Stored records
#####
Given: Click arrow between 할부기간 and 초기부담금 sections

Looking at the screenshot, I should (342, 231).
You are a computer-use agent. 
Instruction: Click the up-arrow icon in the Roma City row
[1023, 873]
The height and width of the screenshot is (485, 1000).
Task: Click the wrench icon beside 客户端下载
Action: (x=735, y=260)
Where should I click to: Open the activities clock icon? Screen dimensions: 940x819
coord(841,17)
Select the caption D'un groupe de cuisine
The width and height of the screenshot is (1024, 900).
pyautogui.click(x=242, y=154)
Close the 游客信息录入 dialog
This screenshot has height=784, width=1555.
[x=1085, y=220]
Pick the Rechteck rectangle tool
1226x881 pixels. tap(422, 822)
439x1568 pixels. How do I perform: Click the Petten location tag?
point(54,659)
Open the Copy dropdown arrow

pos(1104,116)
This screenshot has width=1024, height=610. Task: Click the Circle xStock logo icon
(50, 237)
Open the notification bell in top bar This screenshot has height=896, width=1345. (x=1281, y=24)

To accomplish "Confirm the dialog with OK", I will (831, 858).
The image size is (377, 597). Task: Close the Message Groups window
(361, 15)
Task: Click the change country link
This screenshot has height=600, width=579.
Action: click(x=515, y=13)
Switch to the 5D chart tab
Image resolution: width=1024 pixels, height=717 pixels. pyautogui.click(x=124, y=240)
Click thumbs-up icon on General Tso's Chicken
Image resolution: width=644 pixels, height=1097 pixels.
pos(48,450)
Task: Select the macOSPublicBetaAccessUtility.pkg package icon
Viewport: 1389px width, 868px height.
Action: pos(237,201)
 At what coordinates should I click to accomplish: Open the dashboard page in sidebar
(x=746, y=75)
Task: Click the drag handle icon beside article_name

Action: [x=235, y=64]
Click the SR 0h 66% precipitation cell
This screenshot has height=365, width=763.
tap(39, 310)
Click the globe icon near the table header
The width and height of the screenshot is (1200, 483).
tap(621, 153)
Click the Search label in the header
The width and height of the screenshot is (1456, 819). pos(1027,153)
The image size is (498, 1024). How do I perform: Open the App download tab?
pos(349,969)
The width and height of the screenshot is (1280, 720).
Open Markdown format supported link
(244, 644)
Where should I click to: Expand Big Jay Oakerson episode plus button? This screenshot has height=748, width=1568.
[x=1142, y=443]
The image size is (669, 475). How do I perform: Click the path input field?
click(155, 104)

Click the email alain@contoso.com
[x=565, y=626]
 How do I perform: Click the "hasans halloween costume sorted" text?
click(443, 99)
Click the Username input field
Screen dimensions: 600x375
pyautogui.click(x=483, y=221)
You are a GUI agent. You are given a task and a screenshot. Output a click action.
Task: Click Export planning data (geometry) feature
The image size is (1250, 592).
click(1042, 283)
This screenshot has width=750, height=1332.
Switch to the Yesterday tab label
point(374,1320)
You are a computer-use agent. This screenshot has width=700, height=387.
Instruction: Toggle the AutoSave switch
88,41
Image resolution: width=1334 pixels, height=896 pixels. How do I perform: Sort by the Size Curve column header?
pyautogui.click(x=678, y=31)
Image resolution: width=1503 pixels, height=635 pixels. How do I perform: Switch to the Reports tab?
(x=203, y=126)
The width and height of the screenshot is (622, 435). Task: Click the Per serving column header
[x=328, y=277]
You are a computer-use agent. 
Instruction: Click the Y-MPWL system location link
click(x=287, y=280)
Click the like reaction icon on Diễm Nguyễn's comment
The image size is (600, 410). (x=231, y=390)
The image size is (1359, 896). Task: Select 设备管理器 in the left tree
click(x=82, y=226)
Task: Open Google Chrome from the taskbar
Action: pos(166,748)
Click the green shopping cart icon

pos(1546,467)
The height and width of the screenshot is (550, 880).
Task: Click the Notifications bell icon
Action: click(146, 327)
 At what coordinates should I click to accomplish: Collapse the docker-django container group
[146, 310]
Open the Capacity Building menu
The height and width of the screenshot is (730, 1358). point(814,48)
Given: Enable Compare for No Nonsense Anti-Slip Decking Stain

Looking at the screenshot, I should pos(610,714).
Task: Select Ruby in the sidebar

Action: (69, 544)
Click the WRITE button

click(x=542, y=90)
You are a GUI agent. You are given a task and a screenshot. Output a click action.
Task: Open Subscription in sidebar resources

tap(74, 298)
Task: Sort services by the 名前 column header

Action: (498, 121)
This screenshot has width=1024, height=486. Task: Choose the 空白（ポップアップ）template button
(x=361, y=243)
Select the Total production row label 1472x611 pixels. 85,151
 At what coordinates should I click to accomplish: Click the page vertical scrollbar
#####
■ The problem
Please print out every entry again, exactly as it reads.

■ Output for this task
Given: Click arrow between 할부기간 and 초기부담금 sections

Looking at the screenshot, I should (342, 231).
You are a computer-use agent. 
Instruction: Click the up-arrow icon in the Roma City row
[1023, 873]
The height and width of the screenshot is (485, 1000).
Task: Click the wrench icon beside 客户端下载
Action: (x=735, y=260)
Where should I click to: Open the activities clock icon? Screen dimensions: 940x819
coord(841,17)
Select the caption D'un groupe de cuisine
The width and height of the screenshot is (1024, 900).
pyautogui.click(x=242, y=154)
Close the 游客信息录入 dialog
This screenshot has height=784, width=1555.
[x=1085, y=220]
Pick the Rechteck rectangle tool
1226x881 pixels. tap(422, 822)
439x1568 pixels. How do I perform: Click the Petten location tag?
point(54,659)
Open the Copy dropdown arrow

pos(1104,116)
This screenshot has width=1024, height=610. Task: Click the Circle xStock logo icon
(50, 237)
Open the notification bell in top bar This screenshot has height=896, width=1345. (x=1281, y=24)

To accomplish "Confirm the dialog with OK", I will (831, 858).
The image size is (377, 597). Task: Close the Message Groups window
(361, 15)
Task: Click the change country link
This screenshot has height=600, width=579.
Action: click(x=515, y=13)
Switch to the 5D chart tab
Image resolution: width=1024 pixels, height=717 pixels. pyautogui.click(x=124, y=240)
Click thumbs-up icon on General Tso's Chicken
Image resolution: width=644 pixels, height=1097 pixels.
pos(48,450)
Task: Select the macOSPublicBetaAccessUtility.pkg package icon
Viewport: 1389px width, 868px height.
Action: pos(237,201)
 At what coordinates should I click to accomplish: Open the dashboard page in sidebar
(x=746, y=75)
Task: Click the drag handle icon beside article_name

Action: [x=235, y=64]
Click the SR 0h 66% precipitation cell
This screenshot has height=365, width=763.
tap(39, 310)
Click the globe icon near the table header
The width and height of the screenshot is (1200, 483).
tap(621, 153)
Click the Search label in the header
The width and height of the screenshot is (1456, 819). pos(1027,153)
The image size is (498, 1024). How do I perform: Open the App download tab?
pos(349,969)
The width and height of the screenshot is (1280, 720).
Open Markdown format supported link
(244, 644)
Where should I click to: Expand Big Jay Oakerson episode plus button? This screenshot has height=748, width=1568.
[x=1142, y=443]
The image size is (669, 475). How do I perform: Click the path input field?
click(155, 104)

Click the email alain@contoso.com
[x=565, y=626]
 How do I perform: Click the "hasans halloween costume sorted" text?
click(443, 99)
Click the Username input field
Screen dimensions: 600x375
pyautogui.click(x=483, y=221)
You are a GUI agent. You are given a task and a screenshot. Output a click action.
Task: Click Export planning data (geometry) feature
The image size is (1250, 592).
click(1042, 283)
This screenshot has width=750, height=1332.
Switch to the Yesterday tab label
point(374,1320)
You are a computer-use agent. This screenshot has width=700, height=387.
Instruction: Toggle the AutoSave switch
88,41
Image resolution: width=1334 pixels, height=896 pixels. How do I perform: Sort by the Size Curve column header?
pyautogui.click(x=678, y=31)
Image resolution: width=1503 pixels, height=635 pixels. How do I perform: Switch to the Reports tab?
(x=203, y=126)
The width and height of the screenshot is (622, 435). Task: Click the Per serving column header
[x=328, y=277]
You are a computer-use agent. 
Instruction: Click the Y-MPWL system location link
click(x=287, y=280)
Click the like reaction icon on Diễm Nguyễn's comment
The image size is (600, 410). (x=231, y=390)
The image size is (1359, 896). Task: Select 设备管理器 in the left tree
click(x=82, y=226)
Task: Open Google Chrome from the taskbar
Action: pos(166,748)
Click the green shopping cart icon

pos(1546,467)
The height and width of the screenshot is (550, 880).
Task: Click the Notifications bell icon
Action: click(146, 327)
 At what coordinates should I click to accomplish: Collapse the docker-django container group
[146, 310]
Open the Capacity Building menu
The height and width of the screenshot is (730, 1358). point(814,48)
Given: Enable Compare for No Nonsense Anti-Slip Decking Stain

Looking at the screenshot, I should pos(610,714).
Task: Select Ruby in the sidebar

Action: (69, 544)
Click the WRITE button

click(x=542, y=90)
You are a GUI agent. You are given a task and a screenshot. Output a click action.
Task: Open Subscription in sidebar resources

tap(74, 298)
Task: Sort services by the 名前 column header

Action: (498, 121)
This screenshot has width=1024, height=486. Task: Choose the 空白（ポップアップ）template button
(x=361, y=243)
Select the Total production row label 1472x611 pixels. 85,151
 At what coordinates should I click to accomplish: Click the page vertical scrollbar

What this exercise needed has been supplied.